In this paper, we propose a semi-nonparametric estimation procedure for estimating average treatment effects with a binary treatment in the framework of endogenous switching models. We consider a generalized model for the reduced form of the treatment variable that allows for the heterogeneity in terms of an distribution- free, conditional-heteroskedastic error. In the outcome equation, we consider both constant coefficient and heterogeneous coefficient case. We begin with pure-cross section model and extend the estimation methods to the panel data case.

Endogenous switching models have been traditionally estimated using a joint maximum likelihood estimation procedure that requires full specification of the joint distribution of the unobservables in both primary outcome equation and in the reduced form of the treatment variable. This approach not only imposes restrictive distributional assumptions on the model but is also computationally challenging. Murtazashvili and Wooldridge(2015) use control function methods to obtain a computationally simple estimation of switching models. They derive simple multi-step estimation methods for cross-section and panel data linear models with both constant and heterogeneous slopes. They however still maintain distributional assumptions and homoskedastic errors.

In this paper, we extend the control function methods to a distribution-free estimation of the switching models. In the reduced form for the treatment variable, we allow heterogeneity in the model by incorporating multiplicative heteroskedasticity of an unknown form. This permits a general model in the reduced form where the unconditional error distribution is of an unknown form as opposed to the traditional parametric assumptions that translate into a more restrictive probit model for the treatment variable. In the primary outcome model, we first consider the constant coefficients case while still imposing no distributional assumptions for the errors. We obtain the estimating equation that includes the correction terms accounting for the bias caused due to the endogenous switching. Since our treatment variable model allows hetereskedasticity of an unkown form, we obtain the correction terms in the estimating equation to be functions of unkown form.

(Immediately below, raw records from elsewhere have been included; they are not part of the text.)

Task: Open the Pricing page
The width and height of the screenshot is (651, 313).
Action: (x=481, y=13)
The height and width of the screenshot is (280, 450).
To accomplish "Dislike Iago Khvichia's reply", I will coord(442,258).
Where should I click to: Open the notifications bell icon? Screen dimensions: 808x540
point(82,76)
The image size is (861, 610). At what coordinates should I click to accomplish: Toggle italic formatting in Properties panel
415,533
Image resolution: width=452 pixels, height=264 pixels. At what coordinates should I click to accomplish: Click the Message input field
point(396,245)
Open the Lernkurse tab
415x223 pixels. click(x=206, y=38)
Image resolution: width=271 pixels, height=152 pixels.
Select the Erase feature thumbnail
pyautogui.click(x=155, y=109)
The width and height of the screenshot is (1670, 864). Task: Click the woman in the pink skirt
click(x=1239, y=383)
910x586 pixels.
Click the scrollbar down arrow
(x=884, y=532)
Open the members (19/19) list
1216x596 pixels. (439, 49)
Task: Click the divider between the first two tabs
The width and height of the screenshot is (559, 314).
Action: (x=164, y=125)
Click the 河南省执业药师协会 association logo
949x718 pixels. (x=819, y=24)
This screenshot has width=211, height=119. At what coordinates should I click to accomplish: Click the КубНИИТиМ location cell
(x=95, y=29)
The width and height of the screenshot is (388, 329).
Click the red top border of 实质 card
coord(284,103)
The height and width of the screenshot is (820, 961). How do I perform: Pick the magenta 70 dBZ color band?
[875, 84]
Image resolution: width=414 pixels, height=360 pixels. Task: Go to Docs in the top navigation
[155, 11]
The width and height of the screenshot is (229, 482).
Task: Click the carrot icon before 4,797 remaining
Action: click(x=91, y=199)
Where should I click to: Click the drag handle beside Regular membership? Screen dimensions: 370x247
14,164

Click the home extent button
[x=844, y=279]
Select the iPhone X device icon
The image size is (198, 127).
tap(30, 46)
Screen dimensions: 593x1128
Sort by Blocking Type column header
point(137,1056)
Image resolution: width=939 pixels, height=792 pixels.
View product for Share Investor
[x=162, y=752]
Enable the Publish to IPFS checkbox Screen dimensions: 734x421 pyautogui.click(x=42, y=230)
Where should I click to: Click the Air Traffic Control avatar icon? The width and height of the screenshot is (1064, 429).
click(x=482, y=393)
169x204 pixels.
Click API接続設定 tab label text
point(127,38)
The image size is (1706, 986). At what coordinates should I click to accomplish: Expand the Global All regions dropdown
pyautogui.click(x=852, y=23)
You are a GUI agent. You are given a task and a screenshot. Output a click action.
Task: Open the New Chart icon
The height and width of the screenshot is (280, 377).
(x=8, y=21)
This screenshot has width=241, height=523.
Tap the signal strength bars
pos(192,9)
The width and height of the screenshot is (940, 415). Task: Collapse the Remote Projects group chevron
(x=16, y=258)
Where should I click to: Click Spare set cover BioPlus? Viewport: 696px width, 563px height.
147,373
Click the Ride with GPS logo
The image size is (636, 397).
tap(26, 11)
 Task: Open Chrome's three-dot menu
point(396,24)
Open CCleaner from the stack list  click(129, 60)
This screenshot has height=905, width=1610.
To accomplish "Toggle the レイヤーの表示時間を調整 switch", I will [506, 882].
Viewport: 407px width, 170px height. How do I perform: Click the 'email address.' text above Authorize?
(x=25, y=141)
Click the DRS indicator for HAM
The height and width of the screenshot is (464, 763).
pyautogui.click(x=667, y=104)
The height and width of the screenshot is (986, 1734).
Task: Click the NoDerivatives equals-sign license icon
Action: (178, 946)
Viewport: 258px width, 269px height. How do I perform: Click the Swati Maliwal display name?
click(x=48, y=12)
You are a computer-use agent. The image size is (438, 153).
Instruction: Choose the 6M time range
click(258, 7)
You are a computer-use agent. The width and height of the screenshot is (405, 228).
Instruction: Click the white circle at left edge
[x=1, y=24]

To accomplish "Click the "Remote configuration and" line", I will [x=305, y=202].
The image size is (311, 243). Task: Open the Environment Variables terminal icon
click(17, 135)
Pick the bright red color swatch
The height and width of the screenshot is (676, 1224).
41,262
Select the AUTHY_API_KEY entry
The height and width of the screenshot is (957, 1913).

We propose a two-step non-parametric estimation method to estimate our parameters that lie in an infinite dimensional parameter space. In particular, we use method of sieves to optimize the criterion functions in both the steps. The first step involves a sieve maximum likelihood estimation using a probit link function while the second step involves the sieve estimation of the estimating equation with the correction terms. We extend our estimation methods to the case where the outcome equation has heterogeneous coefficients. This allows for a more structural form of heterogeneity that is highly desirable in the primary equation.

We use the recent developments in the semi-nonparametric sieve estimation literature to derive the asymptotic properties of our estimators. Finally, we illustrate our methods with an empirical application.

 Reference: Murtazashvili, I., & Wooldridge, J. M. (2015). A control function approach to estimating switching regression models with endogenous explanatory variables and endogenous switching. Journal of Econometrics.